You are not logged in.

#1 2022-06-22 10:34:36

Lizreu
Member
Registered: 2022-06-22
Posts: 4

[Partially solved] Stock Arch kernels rebooting mid-boot

I'm having an issue where any Arch kernel (stock or modified) doesn't boot anymore on my system, and this seems limited to Arch-based kernels. This includes trying to boot from an Arch LiveUSB - so this isn't limited to my kernel/system configuration. Oddly enough, Manjaro boots fine, and I'm using Manjaro's stock kernel as a replacement for now.

This issue started happening after I moved abroad with my PC, and, specifically:
* I swapped out my GPU for another one (RX 6800 XT -> RX 6500 XT), old one was too bulky to take with me
* Two RAM slots on my mobo got damaged and don't work anymore (probably damage during transport)
* I upgraded the BIOS on my mobo

Current HW:
* CPU: Ryzen 5950X
* RAM: Kingston HyperX, 2x16 GB
* GPU: Sapphire RX 6500 XT
* Motherboard: MSI MPG B550 Gaming Carbo WiFi

This system used to boot perfectly fine before too, just with a different GPU - so this is my main guess right now.

Specifically, the problems looks like this:
* GRUB loads fine.
* After GRUB passes the control to the kernel, it loads for about two seconds and then bootloops.
* This happens before systemd even has a chance to kick in, so I haven't been able to recover any logs from the kernel. There's about two lines of unrelated logs on-screen before this happens.

Things I've tried:
* Stock Arch kernel, modified Arch kernels compiled for my CPU arch - no luck
* Setting 'panic' kernel param - no effect, still instantly reboots
* Updating/removing CPU microcode updates - no effect
* Setting 'nomodeset' (suspecting GPU) - no effect
* Setting 'debug' to capture any extra output - no effect
* Blacklisting the 'radeon' driver (doesn't seem like it actually ever even gets to loading it anyway)

I'm looking for any tips to troubleshoot this further.
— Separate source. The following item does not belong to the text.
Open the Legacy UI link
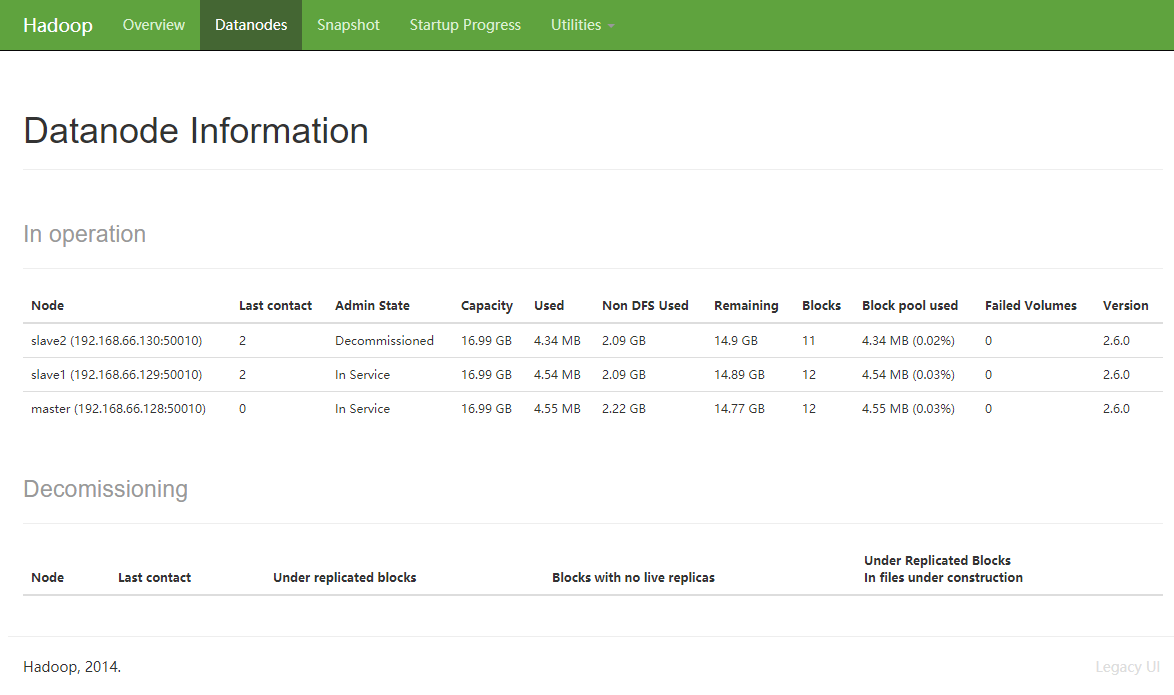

I've had very limited luck extracting any useful output so far, but there's probably something I still haven't tried.
Once I managed to get it to load into systemd (not sure what I did then, it was a very frantic troubleshooting session just trying everything across the board), but the video output froze as soon as it got to loading the radeon driver. The system did end up loading further up to the login prompt - I managed to recover some systemd logs from that boot session for once. Couldn't replicate it since.

This feels like a hardware or a bios misconfiguration issue, but oddly enough the Manjaro kernel works fine with no issues, and I can't quite figure out what it is that the Manjaro kernel does different that lets it boot on my system.

Any help, tips or pointers would be much appreciated.

Last edited by Lizreu (2022-06-22 19:49:57)

Offline

#2 2022-06-22 14:32:39

seth
Member
Registered: 2012-09-03
Posts: 29,780

Re: [Partially solved] Stock Arch kernels rebooting mid-boot

Manjaro kernel is same version w/ same kernel parameters?
Did you try the LTS kernel?
"bootloops" => does every cycle start w/ a BIOS post or does the kernel reload?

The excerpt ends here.